## REQUEST:
Using the letter addressed to moth's powder, explain in one to three sentences why the writer decided to come out of the closet after senior year.

## PAGE EXCERPT:
■ ■ ■ ■ ■
12.firstmonday.04
dear moth's powder,
this will maybe sound a bit more haphazard and erratic than i desire, so i apologize from the outset. but
i never knew that i was (am? possibly.) fat until i came out of my proverbial closet and tried to join some sorta queer community. see, there was this guy who i fell pretty hard for my senior year in undergrad. well, with the way things were and are and i not being out of the closet but not necessarily in one either, well, after about a year of us hanging out too tough, i told him how i felt and he told me he was straight and so i determined after spending about nine months with him every day talking and laughing and sitting in rooms and staring at televisions and having our knees maybe almost touch as we sat on couches, well, i told myself that in order to avoid such situations again, i'd come out the closet and all the boys would flock to me because i'd imagined myself to be a pretty nice guy, sorta stand-up-like and cool and a nice dresser and sorta smart or whatever. or whatever.
and i'm sure i talk about the church in which i grew up a bit too romantically but i can at the very least say that before i came out the closet, i thought of myself - maybe as sinful, well, definitely as sinful - but also desirable. i thought i was sexy, though i might've had a one-way ticket to hell. when i'd go to some restaurant with my family after church on sundays, we'd sit and i'd look around and coyly ogle some such teenaged dude with a cute smile and church suit and stacy adams shoes and he'd smile back and we'd have this entirely delightful conversation with only our eyes and smiles and gazes and averted glances. our parents were none the wiser. but after my senior year in undergrad and getting my heart broken, well, i figured that coming out the closet would at least afford me the possibility of not having to go through some type of hidden, emotional despair. at least not alone.
and i wasn't all wrong, i suppose. but damnit if i didn't discover that i was fat. and that such fatness made me undesirable. see, i began to peruse online dating - "dating" because, really, they're just to find good (or bad) fuck buddies, that is, unless you're in Philly and you use the partyline because i'd met a lot of great people on the partyline and well, i digress - but i began searching these online dating sites in order to find someone with whom i could connect and was flabbergasted to read over and over and over again "no fats, no fems." but of course i didn't know this pertained to me because, sure, yeah, i was a bit overweight and have always had a bit of a stomach and sure, yeah, i'd always hated running and never went to the gym consistently and sure, yeah, i didn't like walking up steps and the only real exercise i did was in church when we were dance dance dance dance dance dance dance all night'ing and sure, yeah, i loved a pork chop (or two) and collard greens and mac-n-cheese and cornbread, but no, i did not know that i was fat.
but i learned this truth rather quickly because either dudes whom i found mildly (to wildly!) attractive either would simply ignore me or would say nicely sorry, you're not my type or some would be rude and just say yo, don't fuckin talk to me you fat ass muthafucka and then. well. then. i figured out i was fat.
■ ■ ■ ■ ■
## SOURCE EXCERPT:
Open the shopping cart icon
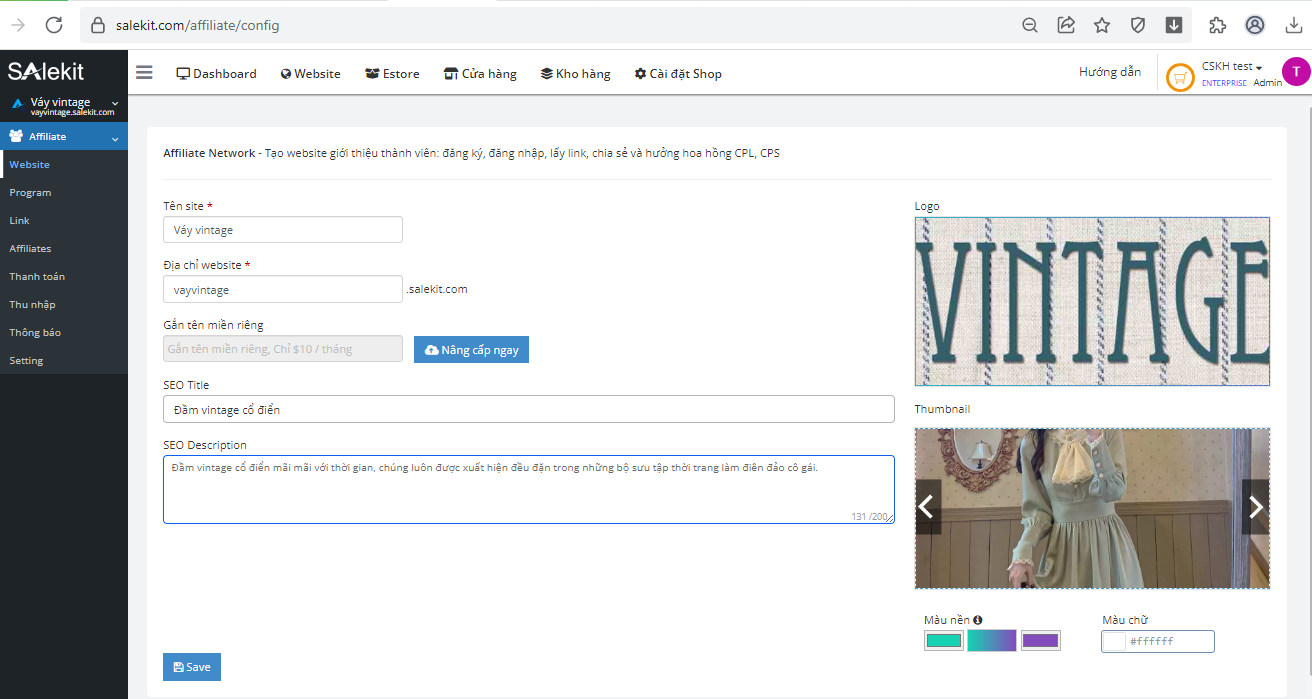Viewport: 1312px width, 699px height. 1180,77
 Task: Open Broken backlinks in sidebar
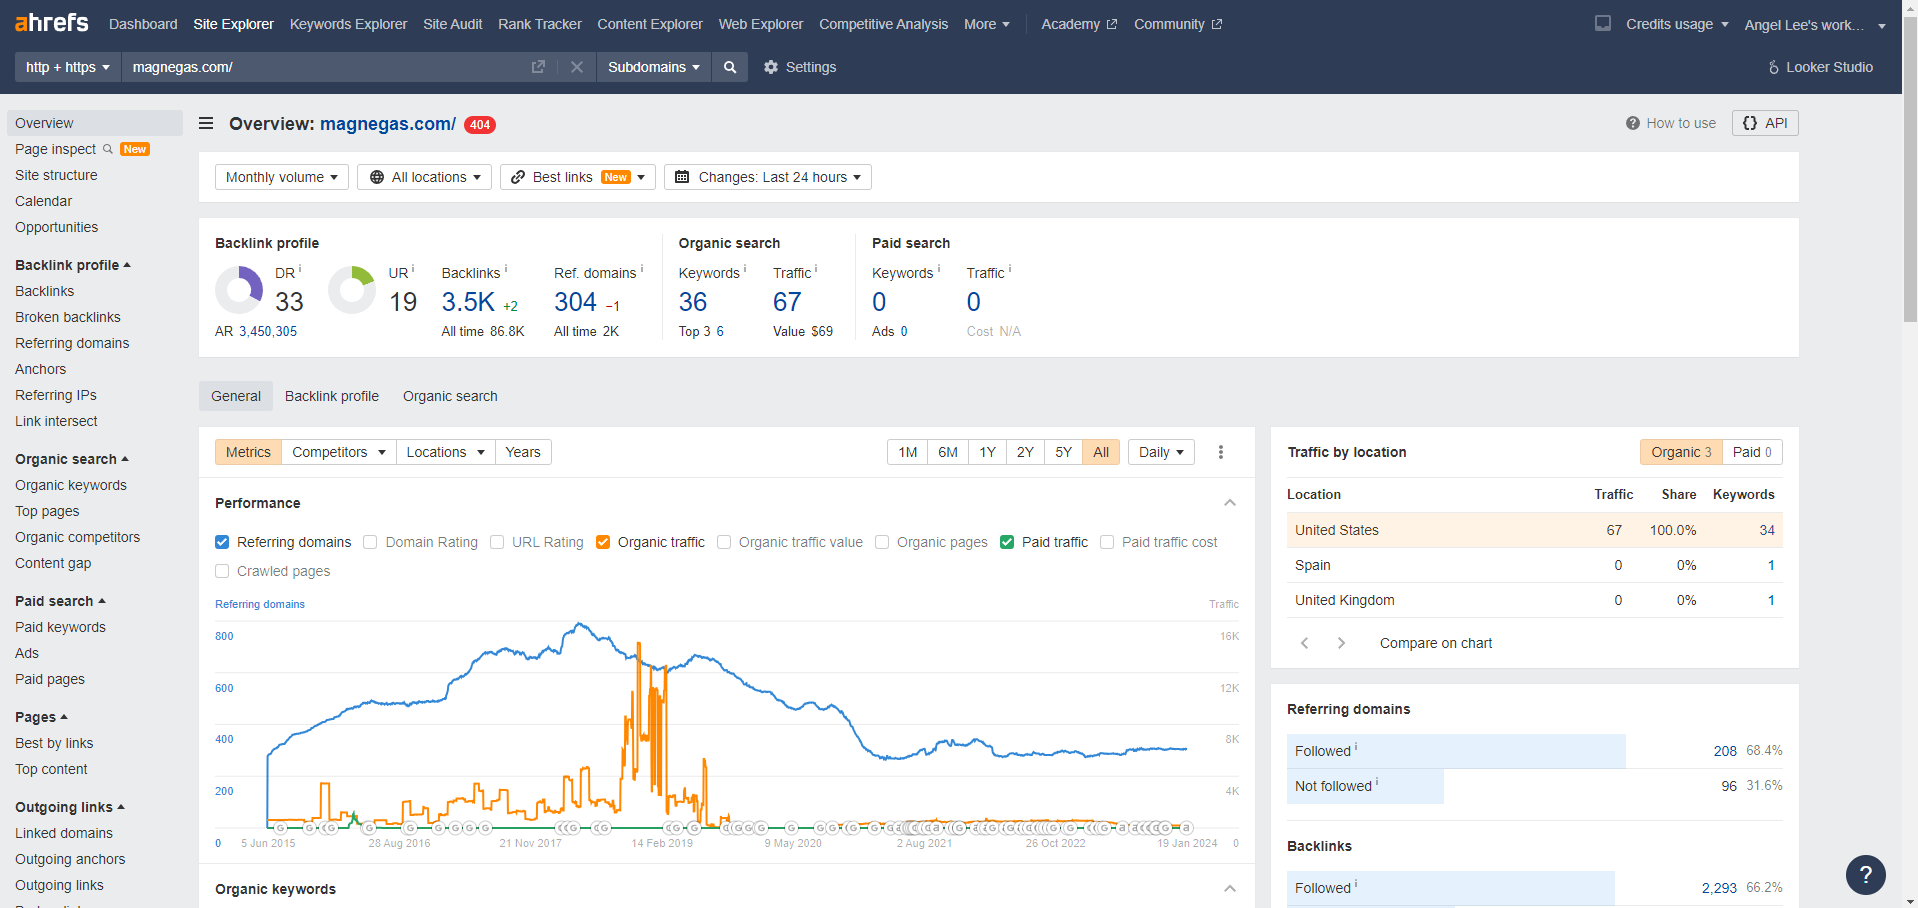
■ ■ ■ ■ ■
## CORRECT ANSWER:
After confessing feelings to a guy the writer had spent about nine months with every day and hearing that he was straight, the writer wanted to avoid such situations again and expected that boys would flock to someone who seemed a pretty nice, stand-up guy. Coming out also seemed to offer a way to avoid hidden emotional despair, or at least not go through it alone.